Jennifer Garner got emotional on Tuesday, Aug. 13, while speaking before a California State Assembly committee about paparazzi harassment and her experience with a mentally ill stalker who she says threatened to harm her unborn child while she was pregnant several years ago.
Garner spoke after Halle Berry, a pregnant mother of one, who talked about her own experiences and stance about the paparazzi in a bid to push legislation that would make it more difficult for photographers to approach children without their parents' permission. Critics say harsher penalties could infringe against free speech and also disrupt news gathering.
The 41-year-old actress shares two daughters aged 7 and 4 and a 17-month-old son with husband and actor Ben Affleck. She referenced their ages during her speech.
"There are violent, mentally ill stalkers, who can now get close to my kids by simply following mobs of photographers and blending in," Garner read from a printed speech in front of the California State Assembly Judiciary Committee.
"Like the very man who threatened to cut the babies out of my belly, who was arrested, waiting behind our daughter's preschool, standing among the throng of paparazzi," she said, her voice wavering. "That man is still in prison but I have no doubt there are others like him still out there and I don't want to make it any easier for them to find and reach my children."
Garner did not name the person. In December 2009, a man was arrested near her and Affleck's oldest daughter's preschool in Los Angeles. Garner had obtained a restraining order against him in 2008, saying in her filing that she was pregnant and feared for the safety of her unborn second child, according to People. The man was found not guilty of charges of felony stalking by reason of insanity and was locked up in a mental institution.

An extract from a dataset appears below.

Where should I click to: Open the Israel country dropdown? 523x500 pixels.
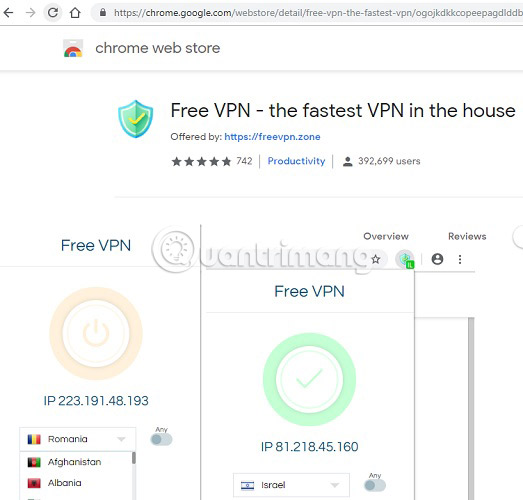(x=291, y=485)
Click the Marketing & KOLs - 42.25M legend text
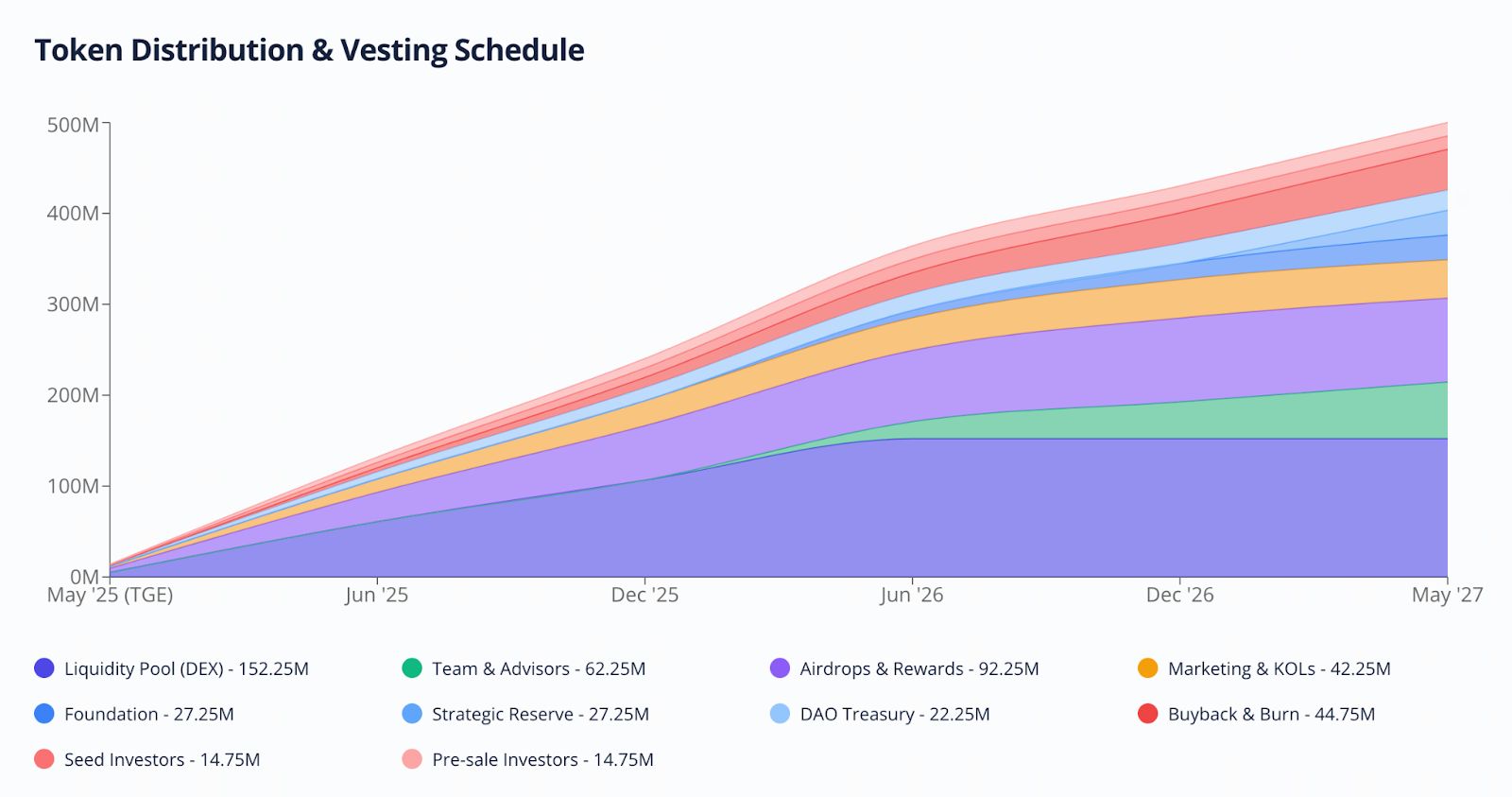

Garner told the California State Assembly Judiciary Committee that she "chose a public life" and understand this meant "sacrifices in terms of privacy" for her job. She said there are typically as many as "15 cars of photographers" outside her and Affleck's home.

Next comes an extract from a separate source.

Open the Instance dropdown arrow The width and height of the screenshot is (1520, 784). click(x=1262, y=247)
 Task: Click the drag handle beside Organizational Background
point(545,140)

"My 17-month-old baby is terrified and cries," she said. "My 4-year-old says, 'Why do these men never smile? Why do they never go away? Why are they always with us?'"

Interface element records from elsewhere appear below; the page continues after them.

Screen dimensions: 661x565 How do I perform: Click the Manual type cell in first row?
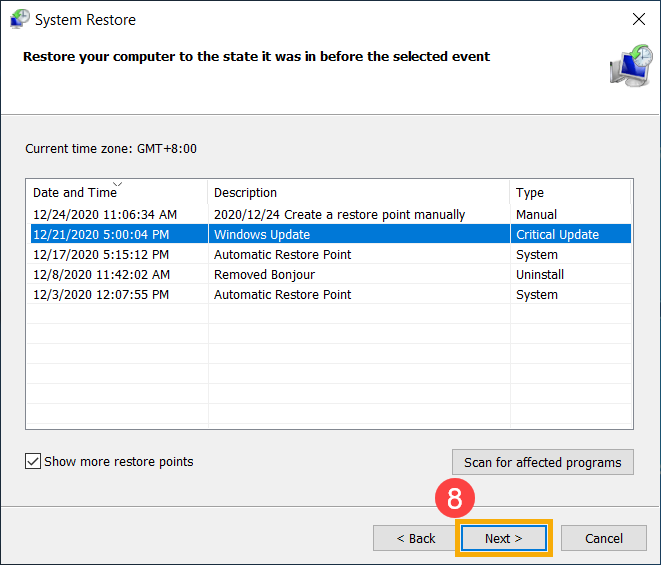[537, 214]
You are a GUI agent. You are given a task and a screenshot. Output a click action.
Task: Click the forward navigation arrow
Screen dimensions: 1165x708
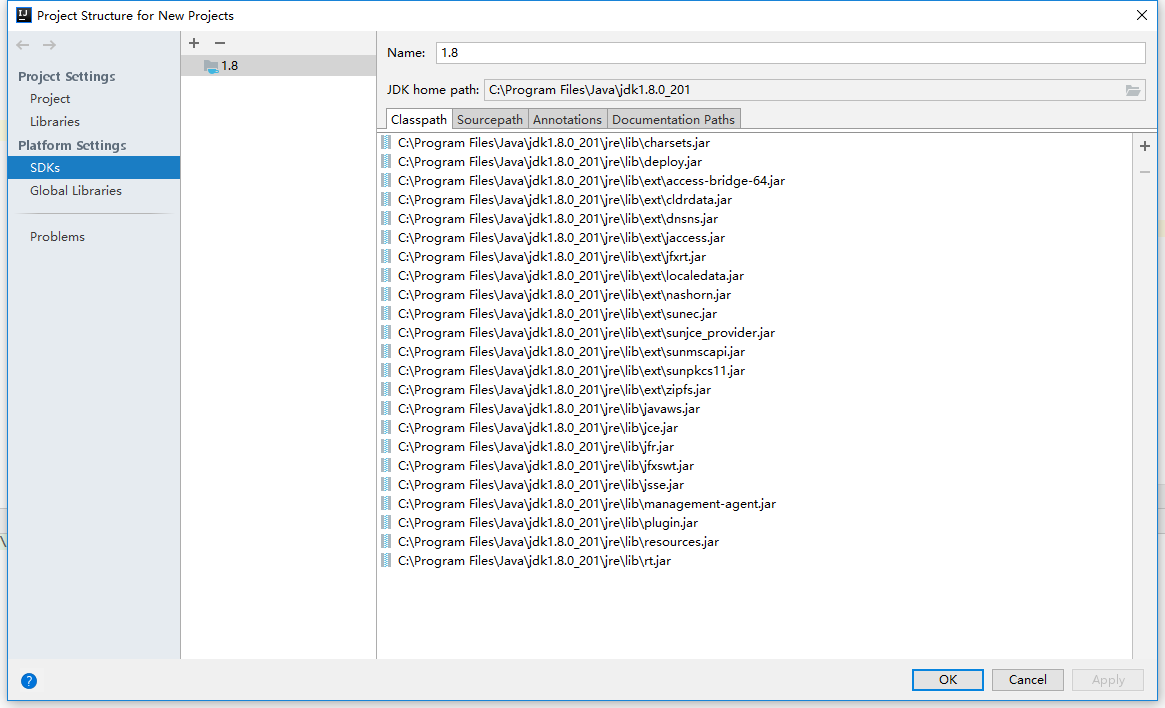coord(48,44)
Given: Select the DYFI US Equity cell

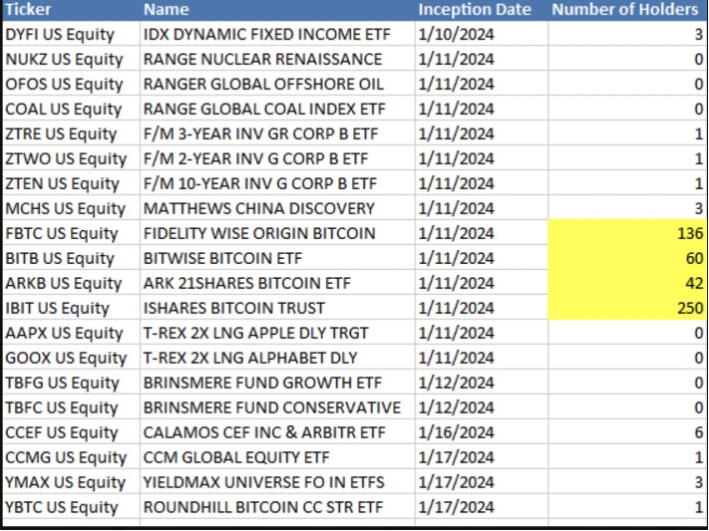Looking at the screenshot, I should coord(68,35).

Halle Berry: Paparazzi 'forced me to crash my car into the Four Seasons'
Speaking without reading anything, Berry, who has spoken about the anti-paparazzi bill at the state Capitol before, recalled accidents she suffered that she blamed on the paparazzi.
"When I was pregnant with my daughter, they forced me to crash my car into the Four Seasons Hotel," she said. "They forced me to fall down a flight of stairs at the mall. Jennifer and I are here to say, we aren't just whiny celebrities that many times, people think we are. We're moms, here who are just trying to protect our children. It's not about me -- take my picture. I get it."
Berry, a mother to a 5-year-old daughter, Nahla, is currently expecting her first child with husband Olivier Martinez. She testified that about 15 to 20 paparazzi cars follow her and her child on a daily basis, adding: "At any moment, I feel like a crash could happen and end her life, my life, other innocent passengers driving in their vehicles."
Berry, 46, referenced her 2012 custody battle over Nahla with ex-boyfriend Gabriel Aubry. The actress had tried and failed to obtain legal permission to move with her daughter and Martinez to France, where privacy laws are tighter.
"The paparazzi would say things to her, like, 'Oh, so how do you feel, Nahla? You might not see your father again? How do you feel about that?" Berry said.
After she and Garner spoke, the committee approved an amendment to the bill in question. It dictates that people found guilty of harassing a child because of their parent's employment would receive a maximum sentence of a year in jail -- up from six months -- and specifies that photographing a kid without a parent's permission constitutes harassment. The bill was sent to the Appropriations Committee.